[Extracted data entries]
━━━━━━━━━━

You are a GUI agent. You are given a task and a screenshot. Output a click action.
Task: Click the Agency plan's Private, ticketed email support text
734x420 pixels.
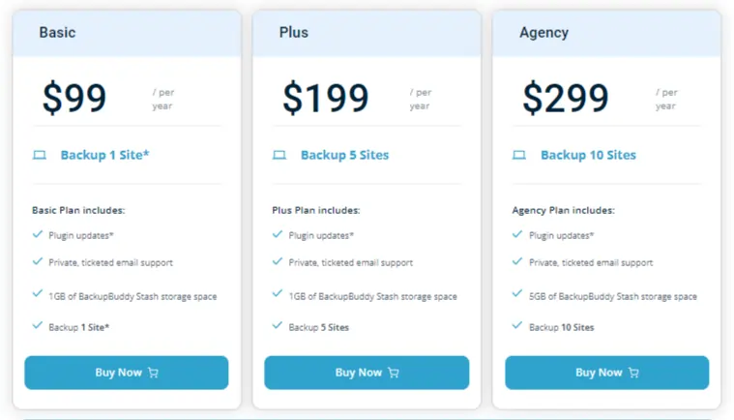pyautogui.click(x=591, y=262)
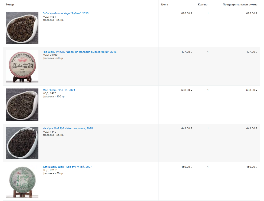Screen dimensions: 264x201
Task: Select the Уи Хуан Мэй Гуй thumbnail image
Action: pyautogui.click(x=22, y=143)

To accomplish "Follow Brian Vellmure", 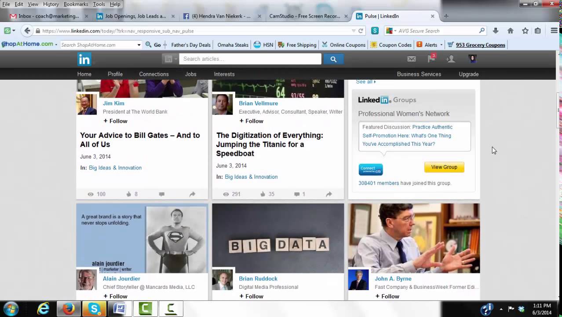I will [x=251, y=121].
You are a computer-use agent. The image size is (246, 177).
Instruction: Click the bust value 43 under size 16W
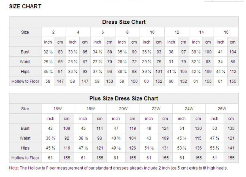coord(50,128)
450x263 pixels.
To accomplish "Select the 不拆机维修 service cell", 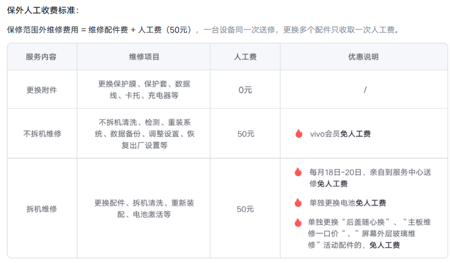I will [x=42, y=134].
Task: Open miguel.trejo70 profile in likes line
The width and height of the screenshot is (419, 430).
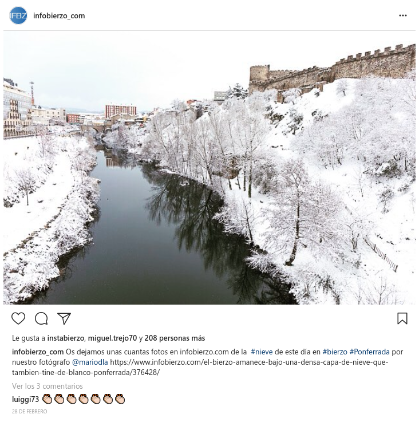Action: (112, 338)
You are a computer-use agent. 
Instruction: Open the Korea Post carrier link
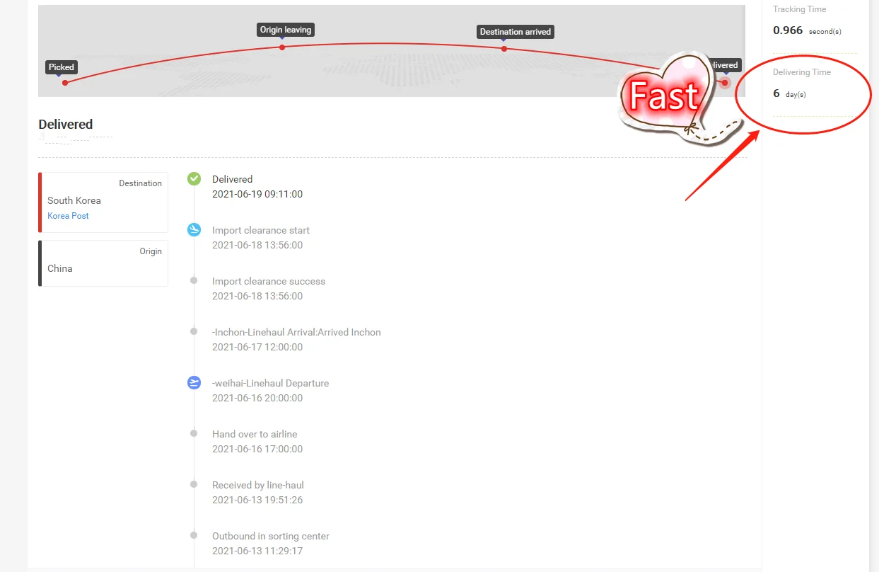[68, 216]
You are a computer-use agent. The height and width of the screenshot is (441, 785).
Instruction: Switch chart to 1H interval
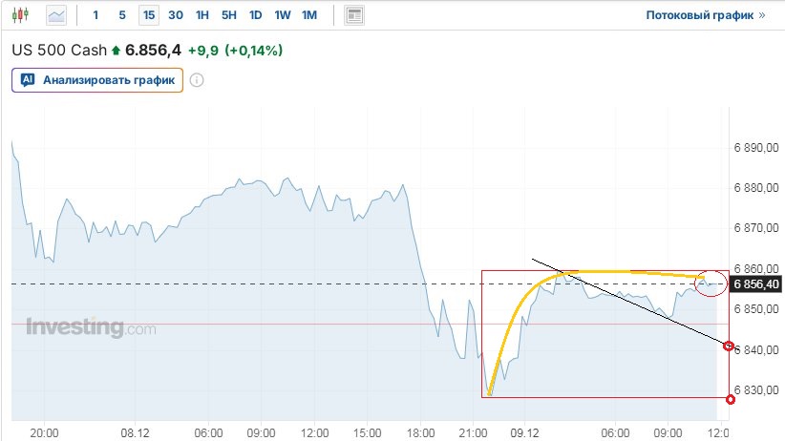tap(202, 15)
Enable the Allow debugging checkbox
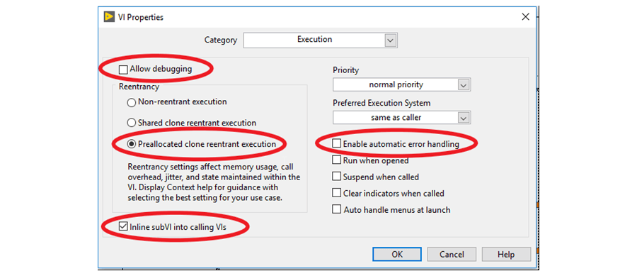The image size is (637, 276). coord(123,70)
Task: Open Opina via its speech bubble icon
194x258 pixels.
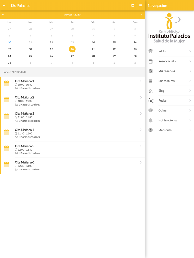Action: point(151,110)
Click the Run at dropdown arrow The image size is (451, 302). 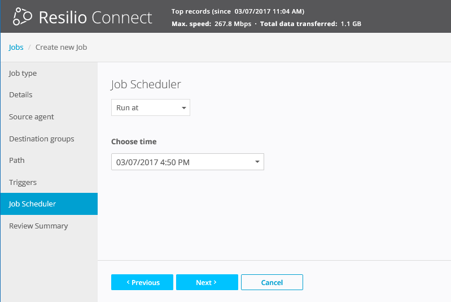[183, 107]
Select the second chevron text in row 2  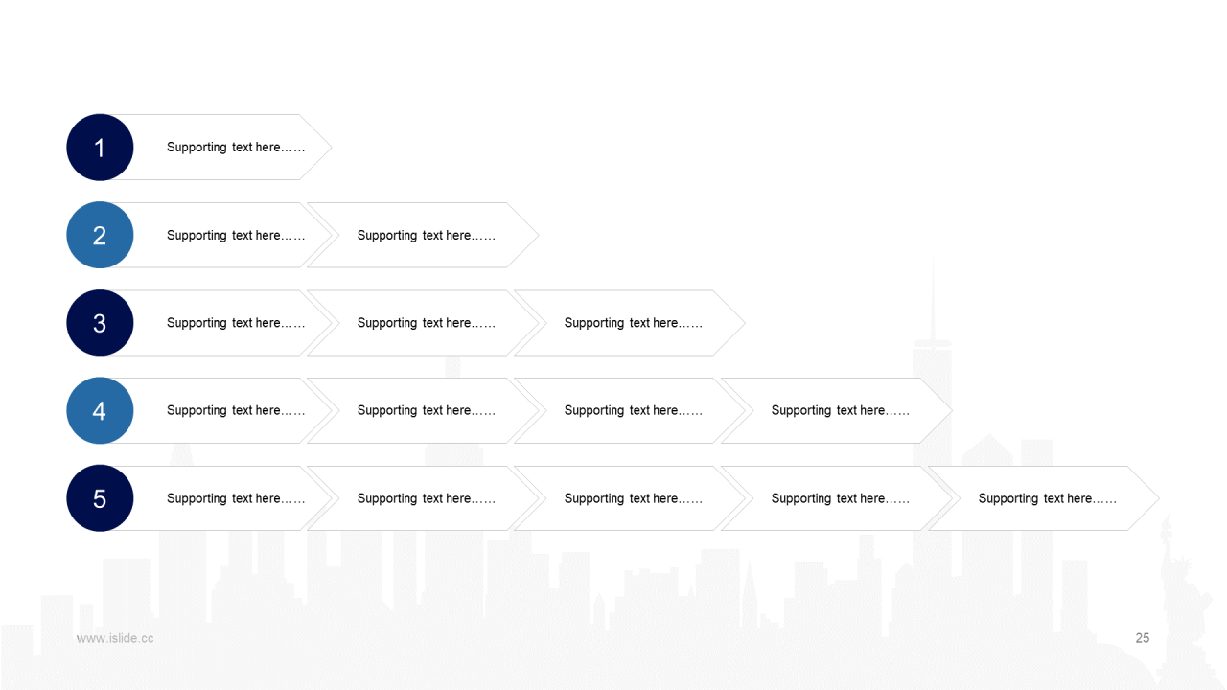[427, 236]
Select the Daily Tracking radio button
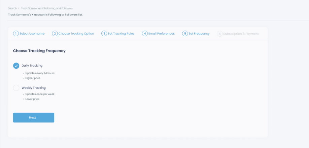 click(16, 66)
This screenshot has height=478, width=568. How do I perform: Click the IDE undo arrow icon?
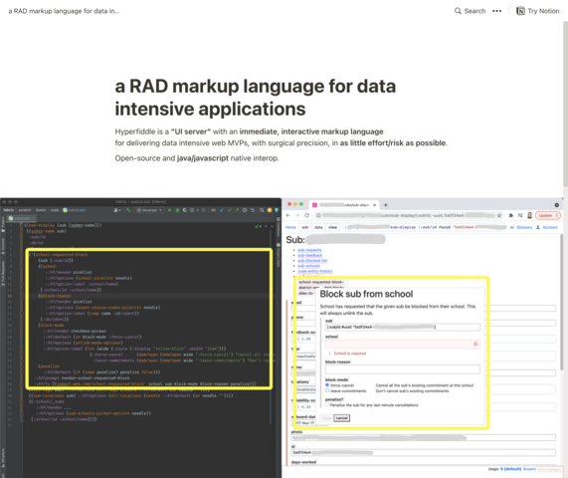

━━━━━━━━━━

WORK REQUIRED: Copy out each line of the entries that holds "icon".

RESPONSE TO THE TASK:
Task: Open Opina via its speech bubble icon
This screenshot has height=478, width=568. How do I perform: Click the IDE undo arrow icon?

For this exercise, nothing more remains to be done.